Estudos indicam que o contato com a natureza é importante para o desenvolvimento infantil em todos os seus aspectos: intelectual, emocional, social e físico. Não à toa que a Sociedade Brasileira de Pediatria lançou, em 2019, o Programa Criança e Natureza sobre os benefícios do brincar ao ar livre. Segundo o programa, quando as crianças estão em contato com a natureza há uma melhora da imunidade, memória, sono, capacidade de aprendizado, sociabilidade e capacidade física.
A Vida Simples ouviu Denise Derani Gomes, pediatra, secretária do Núcleo de Estudos da Prática de Atividade Física e Esportes na Infância e Adolescência da Sociedade de Pediatria de São Paulo (SPSP) e Denise Lellis, Doutora em Pediatria pela USP (Universidade de São Paulo) e autora do livro Primordial, para explicarem qual o impacto físico e emocional do contato das crianças com a natureza.
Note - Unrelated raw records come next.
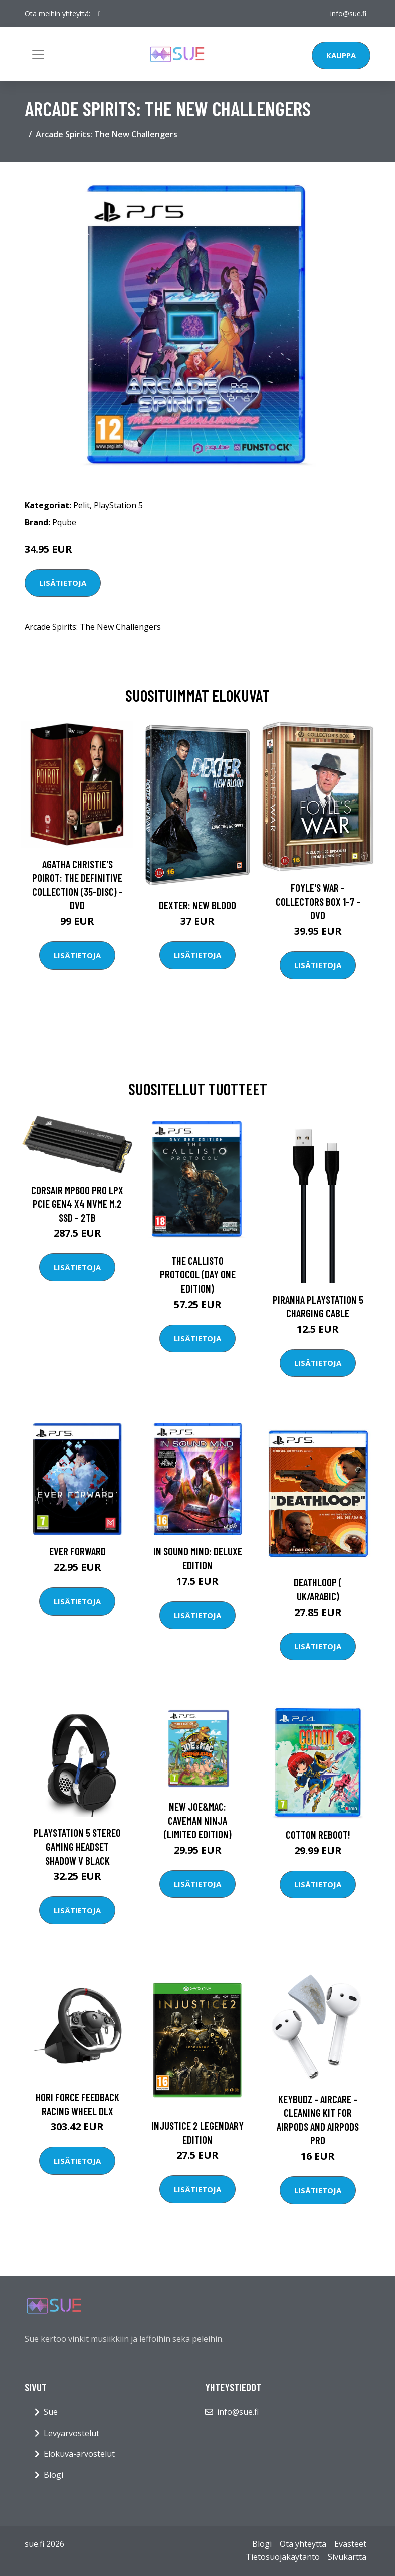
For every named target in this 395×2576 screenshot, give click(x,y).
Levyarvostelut (71, 2433)
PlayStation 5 (118, 505)
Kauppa (341, 55)
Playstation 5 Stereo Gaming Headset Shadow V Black (77, 1846)
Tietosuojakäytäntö (283, 2556)
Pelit (81, 505)
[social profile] (99, 13)
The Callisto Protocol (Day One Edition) (198, 1274)
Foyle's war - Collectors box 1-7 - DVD (318, 901)
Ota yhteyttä (303, 2543)
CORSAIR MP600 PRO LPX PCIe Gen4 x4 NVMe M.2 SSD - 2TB (77, 1204)
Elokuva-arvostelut (79, 2453)
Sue (51, 2412)
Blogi (53, 2474)
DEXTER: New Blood (197, 905)
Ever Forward (77, 1551)
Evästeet (350, 2543)
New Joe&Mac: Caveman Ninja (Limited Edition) (198, 1820)
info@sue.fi (348, 13)
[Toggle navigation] (38, 54)
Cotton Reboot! (318, 1834)
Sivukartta (347, 2556)
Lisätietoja (62, 583)
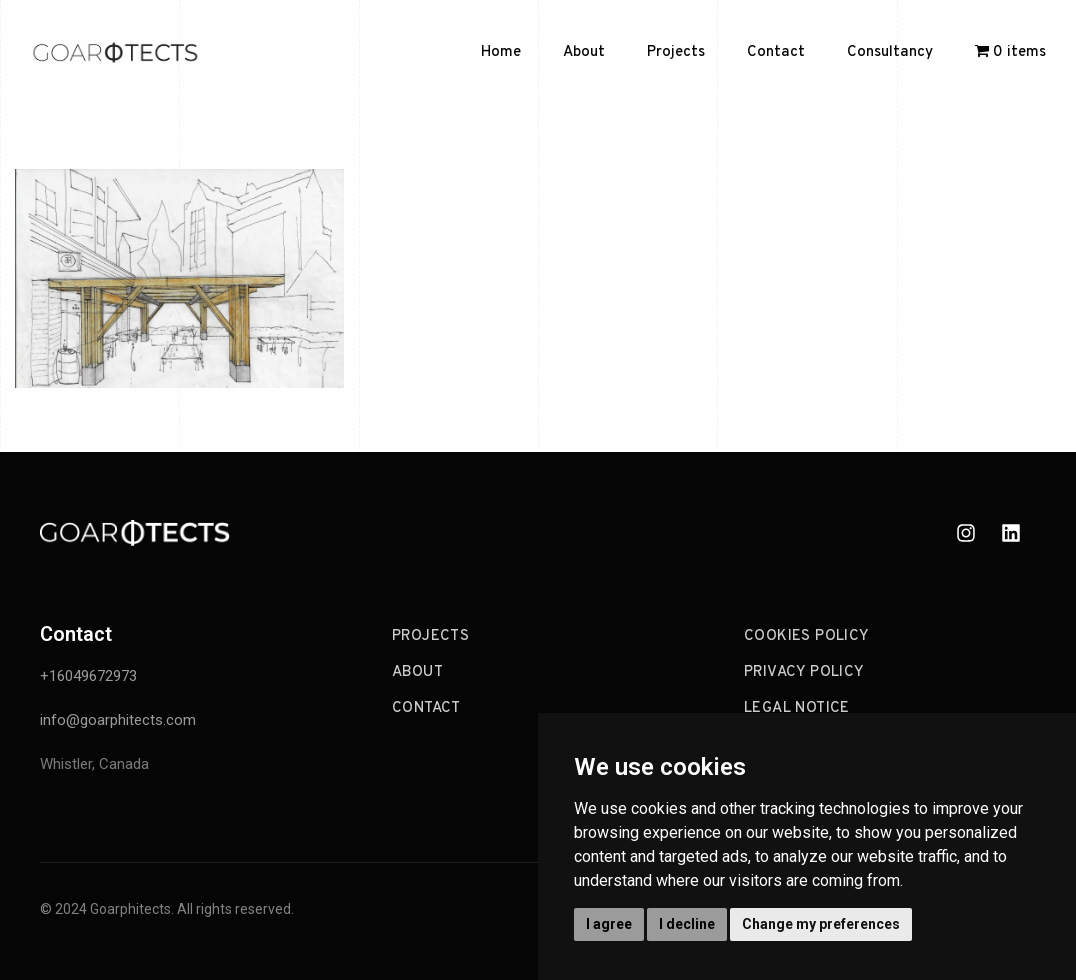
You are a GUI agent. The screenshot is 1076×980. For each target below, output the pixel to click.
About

Veja os principais pontos abordados pelas especialistas:
O contato com a natureza auxilia o desenvolvimento saudável infantil
“Sabemos que a falta de oportunidades de brincar e aprender com a natureza estão relacionados com problemas de saúde na infância e na adolescência como obesidade, hiperatividade, miopia, baixa aptidão física, predisposição para doenças cardiovasculares e a Síndrome Metabólica”, destaca Denise Derani Gomes.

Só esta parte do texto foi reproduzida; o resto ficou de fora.